Уязвленное сердце самолюбивого человека непрестанно, днем и ночью, терзается болью и готово каждую минуту по ничтожному поводу к нелепой вспышке озлобления. Подросток, незаконный сын Версилова, носящий фамилию Долгорукий, впадает в бешеную ярость, когда новый знакомый предполагает, что он князь Долгорукий. «Позвольте, однако, узнать вашу фамилию: вы не смотрели на меня», — ступил вдруг ко мне учитель с подлейшей улыбкой.

— Долгорукий.

— Князь Долгорукий?

— Нет, просто Долгорукий, сын бывшего крепостного Макара Долгорукого и незаконный сын моего бывшего барина, г–на Версилова. Не беспокойтесь, господа, я вовсе не для того, чтобы вы сейчас -же бросились ко мне за это на шею и чтобы вы все завыли, как телята, от умиления!

Громкий и самый бесцеремонный залп хохота раздался разом, так что заснувший за дверью ребенок проснулся и запищал. Я трепетал от ярости» (IX. С. 56).

В России, где никакие частицы von или de не отличают дворянскую фамилию от недворянской, — как многие лица, выросшие в интеллигентной среде, сравнительно поздно узнают, что они не дворяне, и как часто это открытие уязвляет их до глубины души, ставит в смешное положение при попытках скрыть свою принадлежность к другому сословию или порождает ненависть к дворянству и приводит к отрицанию сословных различий не столько на основании сверхличных соображений о социальной пользе и справедливости, сколько под влиянием ущемленного самолюбия.
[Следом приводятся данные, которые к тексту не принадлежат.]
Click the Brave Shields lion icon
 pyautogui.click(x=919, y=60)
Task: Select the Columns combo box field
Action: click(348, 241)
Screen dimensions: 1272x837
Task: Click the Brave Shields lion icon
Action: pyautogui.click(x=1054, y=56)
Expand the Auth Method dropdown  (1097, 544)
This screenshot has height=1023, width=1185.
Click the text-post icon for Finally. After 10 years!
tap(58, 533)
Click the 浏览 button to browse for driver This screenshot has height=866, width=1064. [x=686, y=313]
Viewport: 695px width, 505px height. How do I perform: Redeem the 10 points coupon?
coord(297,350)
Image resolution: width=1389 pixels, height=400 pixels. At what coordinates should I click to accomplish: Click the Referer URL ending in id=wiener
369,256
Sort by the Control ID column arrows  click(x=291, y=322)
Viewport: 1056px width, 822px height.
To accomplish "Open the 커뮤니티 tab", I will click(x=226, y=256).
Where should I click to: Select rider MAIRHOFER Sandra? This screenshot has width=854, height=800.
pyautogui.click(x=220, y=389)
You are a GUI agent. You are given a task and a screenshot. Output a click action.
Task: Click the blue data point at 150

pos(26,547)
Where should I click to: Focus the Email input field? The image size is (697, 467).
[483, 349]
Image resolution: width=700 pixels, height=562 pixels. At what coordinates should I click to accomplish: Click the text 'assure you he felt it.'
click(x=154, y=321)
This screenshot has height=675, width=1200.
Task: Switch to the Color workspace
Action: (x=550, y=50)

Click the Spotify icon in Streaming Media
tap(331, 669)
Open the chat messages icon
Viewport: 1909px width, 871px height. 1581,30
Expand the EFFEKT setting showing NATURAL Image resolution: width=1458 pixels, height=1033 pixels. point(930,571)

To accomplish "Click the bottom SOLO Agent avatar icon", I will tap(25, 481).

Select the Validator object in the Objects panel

В «Братьях Карамазовых» даже великий постник и молчальник отец Ферапонт, юродивый, малограмотный, неинтеллигентный монах без священнического чина, таит в своей самоуверенной душе те же чувства, что и Подросток. «Я?то от их хлеба уйду, не нуждаясь в нем вовсе, хотя бы и в лес, и там груздем проживу или ягодой, а они здесь не уйдут от своего хлеба, стало быть, черту связаны» (XIII. С. 178). У игумена и других монахов он видит чертей: «у которого на персях сидит, под рясу прячется, токмо рожки выглядывают; у которого из кармана высматривает, глаза быстрые, меня?то боится; у которого во чреве поселился, в самом нечистом брюхе его, а у некого так на шее висит, уцепился, так и носит, а его не видит.

— Вы… видите? — осведомился монашек.